Jakarta- Kemenkeu telah menerbitkan petunjuk teknis pelaksanaan sistem administrasi perpajakan baru. Aturan tersebut tertuang dalam Peraturan Menteri Keuangan (PMK) Nomor 81/2024 tentang ketentuan perpajakan dalam rangka pelaksanaan sistem inti administrasi perpajakan (Coretax). Sementara itu, Indef meminta pemerintah menunda kenaikan tarif PPN yang menurut Undang-Undang Harmonisasi Peraturan Perpajakan (UU HPP) yang semula 11% menjadi 12% pada Januari 2025.
NERACA
Adapun latar belakang penerbitan PMK No. 81/2024 yang berlaku mulai 1 Januari 2025, adalah kebutuhan akan regulasi dalam rangka pelaksanaan pembaruan sistem administrasi perpajakan yang lebih transparan, efektif, akuntabel dan fleksibel.
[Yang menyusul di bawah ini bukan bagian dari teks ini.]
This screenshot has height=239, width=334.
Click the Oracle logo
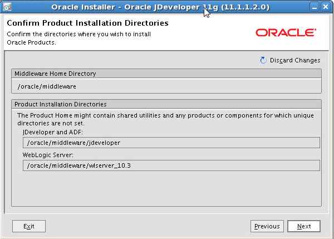click(x=286, y=33)
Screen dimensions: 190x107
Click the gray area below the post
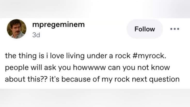pyautogui.click(x=95, y=98)
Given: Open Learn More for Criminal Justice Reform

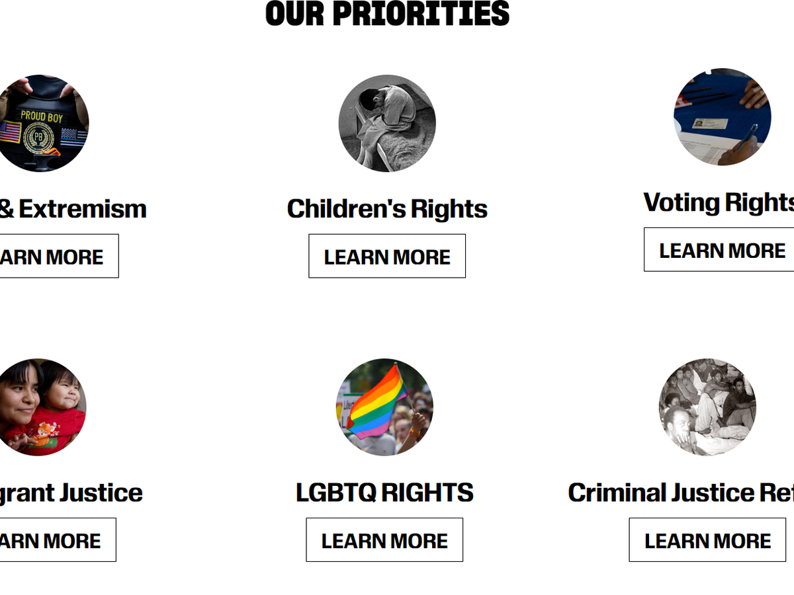Looking at the screenshot, I should pos(707,540).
Seperti diketahui reformasi pajak melibatkan lima pilar, yaitu:
Pilar Organisasi, Sumber Daya Manusia (SDM), Teknologi Informasi dan Basis Data, Proses Bisnis, serta Peraturan Perundang-undangan. Khusus untuk Pilar Teknologi Informasi dan Basis Data serta Proses Bisnis inilah yang perlu diatur melalui regulasi yang komprehensif.
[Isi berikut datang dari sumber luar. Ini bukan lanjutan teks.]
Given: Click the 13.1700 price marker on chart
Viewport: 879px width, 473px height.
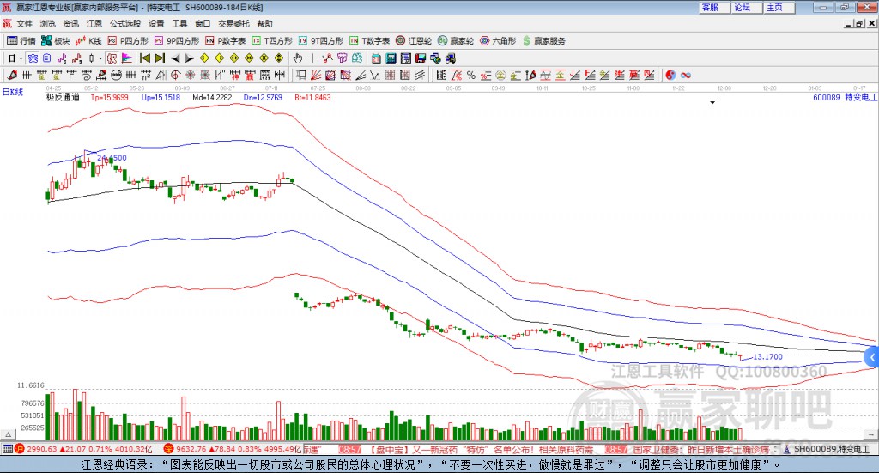Looking at the screenshot, I should (767, 356).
Direktur Penyuluhan, Pelayanan, dan Hubungan Masyarakat Dwi Astuti mengatakan bahwa poin-poin yang diatur dalam PMK ini menjadi dasar hukum implementasi hasil penataan ulang proses bisnis (Business Process Reengineering) pada sistem inti administrasi perpajakan yang baru. “PMK ini berdampak pada 42 peraturan yang sekarang masih berlaku. Saat ini kami sedang menggodok aturan turunan yang merupakan petunjuk pelaksanaan PMK Nomor 81 Tahun 2024," ujarnya dalam keterangan tertulis, Sabtu (16/11).
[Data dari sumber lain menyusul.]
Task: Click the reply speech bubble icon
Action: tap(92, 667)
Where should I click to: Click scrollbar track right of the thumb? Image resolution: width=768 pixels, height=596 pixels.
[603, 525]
Terbitnya PMK No. 81/2024 memfasilitasi kemudahan-kemudahan yang akan dinikmati oleh Wajib Pajak (WP). Antara lain:
Ketentuan lebih lengkap mengenai Peraturan Menteri Keuangan (PMK) No. 81//2024 tentang Ketentuan Perpajakan dalam rangka Pelaksanaan Sistem Inti Administrasi Perpajakan dapat diakses dan diunduh pada laman landas pajak.go.id.
Tunda Kenaikan PPN
Sementara itu, rencana kenaikan Pajak Pertambahan Nilai (PPN) menjadi 12% pada tahun depan kembali menjadi sorotan di tengah penurunan daya beli masyarakat. Kenaikan tarif PPN sudah termaktub dalam Undang-Undang Harmonisasi Peraturan Perpajakan (UU HPP) untuk naik pada Januari 2025 menjadi 12%, dari yang saat ini telah di level 11%. Sementara itu, PPh badan direncanakan untuk dipangkas dari 22% menjadi 20%. Hal ini dilakukan untuk mendorong daya saing Indonesia.
Menanggapi hal itu, peneliti senior Institute for Development of Economics and Finance (Indef) Tauhid Ahmad mengungkapkan, wacana pemerintah untuk menaikkan Pajak Pertambahan Nilai (PPN) yang semula 11% naik menjadi 12% dinilai akan menurunkan potensi pertumbuhan ekonomi.
“Karena jika pelaku usaha dibebankan kenaikan PPN dari 11 persen ke 12 persen itu tentunya akan menambah biaya produksi. Ketika biaya produksi dibebankan pada produk akhir dan terjadi kenaikan harga yang kemudian dibebankan kepada konsumen, maka otomatis akan terjadi secara masif konsumen akan mengurangi pengeluaran belanja yang lain,” ujar Tauhid dalam keterangannya, Jumat (15/11).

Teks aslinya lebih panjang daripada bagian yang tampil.